Ortadoğu'da yine kan ve barut kokusu var. İsrail'in komşu topraklardaki son askeri hamleleri, bölgeyi yeni bir gerilim sarmalının içine çekti. Arap Birliği ise bu kez sesini oldukça yüksek perdeden çıkardı – ve haklı olarak.
Mısır'ın başkenti Kahire'de acilen toplanan Arap Birliği Daimi Temsilciler Konseyi, İsrail'in Suriye ve Lübnan'a yönelik saldırılarını şiddetle kınadı. Bu, sıradan bir diplomatik not değil; adeta bir çığlık. Bölgenin kanayan yarasına parmak basan bir uyarı.
Peki ne oldu da bu kadar sert bir tepki geldi? İsrail ordusunun Suriye'nin bazı kentlerini ve Lübnan'ın doğusundaki Bekaa bölgesini hedef alan saldırıları, uluslararası hukuku hiçe sayan bir boyuta ulaşmış durumda. Arap Birliği'ne göre bu agresif tutum, tüm bölgenin istikrarını ve güvenliğini derinden tehdit ediyor.
Uluslararası Topluma Sert Çağrı
Arap Birliği, yayınladığı bildiride uluslararası toplumu da sorumluluk almaya davet etti. İsrail'in saldırgan politikalarına göz yumulmaması, bu tür eylemlerin derhal durdurulması için baskı kurulması istendi. Bir bakıma, “Artık yeter!” denildi.

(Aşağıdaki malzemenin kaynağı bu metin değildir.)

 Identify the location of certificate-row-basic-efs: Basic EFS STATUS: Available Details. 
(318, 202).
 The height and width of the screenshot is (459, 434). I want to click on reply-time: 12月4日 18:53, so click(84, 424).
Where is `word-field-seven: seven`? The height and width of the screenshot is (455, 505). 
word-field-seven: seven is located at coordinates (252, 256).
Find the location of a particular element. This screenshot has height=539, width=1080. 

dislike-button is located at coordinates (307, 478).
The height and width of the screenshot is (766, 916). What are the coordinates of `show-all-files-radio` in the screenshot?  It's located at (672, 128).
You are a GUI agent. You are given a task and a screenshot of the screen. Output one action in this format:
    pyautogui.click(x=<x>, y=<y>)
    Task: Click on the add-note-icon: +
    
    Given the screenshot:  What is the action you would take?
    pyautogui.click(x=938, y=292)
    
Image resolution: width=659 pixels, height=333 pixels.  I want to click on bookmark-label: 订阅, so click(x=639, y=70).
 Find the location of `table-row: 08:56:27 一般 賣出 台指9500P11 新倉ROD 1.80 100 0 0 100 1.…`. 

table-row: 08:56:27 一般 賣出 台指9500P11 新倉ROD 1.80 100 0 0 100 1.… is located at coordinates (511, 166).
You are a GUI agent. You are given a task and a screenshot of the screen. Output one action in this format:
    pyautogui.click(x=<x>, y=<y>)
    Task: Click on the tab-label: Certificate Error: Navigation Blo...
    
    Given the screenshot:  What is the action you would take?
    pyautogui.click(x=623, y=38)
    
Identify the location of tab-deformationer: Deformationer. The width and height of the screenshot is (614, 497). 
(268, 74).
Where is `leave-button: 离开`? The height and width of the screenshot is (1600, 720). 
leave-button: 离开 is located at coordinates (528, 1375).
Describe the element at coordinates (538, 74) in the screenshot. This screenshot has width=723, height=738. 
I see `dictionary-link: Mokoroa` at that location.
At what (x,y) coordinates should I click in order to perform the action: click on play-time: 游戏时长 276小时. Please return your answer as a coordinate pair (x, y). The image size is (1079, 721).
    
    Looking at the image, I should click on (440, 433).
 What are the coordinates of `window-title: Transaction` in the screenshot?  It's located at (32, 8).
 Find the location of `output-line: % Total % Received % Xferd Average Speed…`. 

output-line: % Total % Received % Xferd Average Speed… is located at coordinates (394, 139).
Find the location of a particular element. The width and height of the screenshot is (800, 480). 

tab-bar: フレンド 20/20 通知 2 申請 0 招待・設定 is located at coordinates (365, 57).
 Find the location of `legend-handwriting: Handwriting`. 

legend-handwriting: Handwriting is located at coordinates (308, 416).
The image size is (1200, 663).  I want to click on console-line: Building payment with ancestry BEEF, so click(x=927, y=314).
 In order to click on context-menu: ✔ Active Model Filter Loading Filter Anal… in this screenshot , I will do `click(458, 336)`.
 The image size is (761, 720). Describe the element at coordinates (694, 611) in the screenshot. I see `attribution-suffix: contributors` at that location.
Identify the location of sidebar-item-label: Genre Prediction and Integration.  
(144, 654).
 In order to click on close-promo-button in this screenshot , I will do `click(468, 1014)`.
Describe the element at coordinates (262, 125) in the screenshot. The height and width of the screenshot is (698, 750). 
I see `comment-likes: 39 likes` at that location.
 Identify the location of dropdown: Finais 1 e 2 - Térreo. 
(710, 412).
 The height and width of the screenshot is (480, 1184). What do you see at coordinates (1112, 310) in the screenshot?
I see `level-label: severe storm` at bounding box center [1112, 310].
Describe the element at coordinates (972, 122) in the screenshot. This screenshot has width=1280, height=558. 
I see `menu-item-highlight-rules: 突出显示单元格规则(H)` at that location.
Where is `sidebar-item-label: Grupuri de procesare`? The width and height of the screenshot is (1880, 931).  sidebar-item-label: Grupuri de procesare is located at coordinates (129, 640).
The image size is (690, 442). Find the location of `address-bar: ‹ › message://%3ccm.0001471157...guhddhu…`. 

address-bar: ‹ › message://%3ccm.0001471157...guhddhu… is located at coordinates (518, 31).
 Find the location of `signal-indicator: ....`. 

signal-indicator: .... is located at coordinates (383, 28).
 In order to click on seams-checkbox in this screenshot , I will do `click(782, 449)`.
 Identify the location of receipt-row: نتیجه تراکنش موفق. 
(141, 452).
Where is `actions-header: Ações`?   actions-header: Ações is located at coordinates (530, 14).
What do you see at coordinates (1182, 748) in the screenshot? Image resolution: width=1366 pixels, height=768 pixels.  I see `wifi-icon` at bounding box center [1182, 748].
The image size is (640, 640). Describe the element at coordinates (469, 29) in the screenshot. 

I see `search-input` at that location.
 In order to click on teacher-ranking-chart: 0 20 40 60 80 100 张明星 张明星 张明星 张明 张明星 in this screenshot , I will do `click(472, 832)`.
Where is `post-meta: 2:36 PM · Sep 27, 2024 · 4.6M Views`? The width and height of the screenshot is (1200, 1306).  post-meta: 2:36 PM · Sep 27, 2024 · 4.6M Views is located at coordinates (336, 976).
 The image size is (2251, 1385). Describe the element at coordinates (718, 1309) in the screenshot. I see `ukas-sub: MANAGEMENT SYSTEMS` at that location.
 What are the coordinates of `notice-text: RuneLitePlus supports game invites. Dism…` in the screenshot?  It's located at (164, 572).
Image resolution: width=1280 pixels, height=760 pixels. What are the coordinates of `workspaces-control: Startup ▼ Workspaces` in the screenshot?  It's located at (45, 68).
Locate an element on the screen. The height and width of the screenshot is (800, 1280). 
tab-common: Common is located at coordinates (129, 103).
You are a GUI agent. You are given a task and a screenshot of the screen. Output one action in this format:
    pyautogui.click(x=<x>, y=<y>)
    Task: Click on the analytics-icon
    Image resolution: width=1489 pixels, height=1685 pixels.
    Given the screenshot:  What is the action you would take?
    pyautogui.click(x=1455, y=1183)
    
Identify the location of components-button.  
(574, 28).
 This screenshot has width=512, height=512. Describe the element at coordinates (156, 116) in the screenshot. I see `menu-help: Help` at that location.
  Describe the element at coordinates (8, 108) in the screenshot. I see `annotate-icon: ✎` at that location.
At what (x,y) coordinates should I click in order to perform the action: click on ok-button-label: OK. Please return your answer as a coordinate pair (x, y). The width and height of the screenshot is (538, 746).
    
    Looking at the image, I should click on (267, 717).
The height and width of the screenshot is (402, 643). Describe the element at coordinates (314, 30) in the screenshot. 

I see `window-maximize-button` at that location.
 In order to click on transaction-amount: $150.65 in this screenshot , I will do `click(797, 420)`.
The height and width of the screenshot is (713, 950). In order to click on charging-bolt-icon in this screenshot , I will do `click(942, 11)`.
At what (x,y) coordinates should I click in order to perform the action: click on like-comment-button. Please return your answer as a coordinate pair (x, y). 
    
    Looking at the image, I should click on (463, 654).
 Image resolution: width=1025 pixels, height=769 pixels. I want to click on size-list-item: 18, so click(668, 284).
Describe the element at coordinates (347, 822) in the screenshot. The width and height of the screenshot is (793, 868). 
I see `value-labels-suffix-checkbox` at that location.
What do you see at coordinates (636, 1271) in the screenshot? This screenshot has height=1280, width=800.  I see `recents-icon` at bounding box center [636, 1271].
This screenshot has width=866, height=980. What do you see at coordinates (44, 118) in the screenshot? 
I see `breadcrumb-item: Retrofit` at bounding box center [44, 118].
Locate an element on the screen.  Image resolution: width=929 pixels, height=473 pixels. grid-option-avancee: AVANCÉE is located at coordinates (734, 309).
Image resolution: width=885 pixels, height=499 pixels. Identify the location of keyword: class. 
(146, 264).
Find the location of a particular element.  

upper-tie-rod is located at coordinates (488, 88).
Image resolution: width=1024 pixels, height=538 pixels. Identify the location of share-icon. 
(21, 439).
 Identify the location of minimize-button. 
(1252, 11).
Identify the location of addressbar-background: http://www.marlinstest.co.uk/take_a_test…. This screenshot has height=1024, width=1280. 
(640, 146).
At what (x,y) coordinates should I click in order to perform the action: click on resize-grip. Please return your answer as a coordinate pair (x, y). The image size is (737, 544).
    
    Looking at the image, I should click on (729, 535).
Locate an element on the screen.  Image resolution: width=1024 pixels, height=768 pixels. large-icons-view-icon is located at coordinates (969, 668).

Lübnan’ın egemenliğinin ihlal edilmesi özellikle vurgulandı. Zira İsrail’in Lübnan topraklarına yönelik saldırıları, ülkenin içinde bulunduğu kırılgan siyasi ve ekonomik durumu daha da ağırlaştırma riski taşıyor. Suriye için ise durum daha vahim – uzun yıllardır savaşla yıkıma uğramış bir ülke, şimdi de komşusunun hedef tahtası haline gelmiş durumda.
Sonuç olarak, Arap Birliği’nin bu çıkışı sadece bir kınamadan ibaret değil. Bölgede artan gerilimin daha büyük bir çatışmaya dönüşme ihtimaline karşı önemli bir uyarı. İsrail’in saldırıları devam ederse, kimse ateşler içindeki bu coğrafyada yangının nereye sıçrayacağını kestiremez.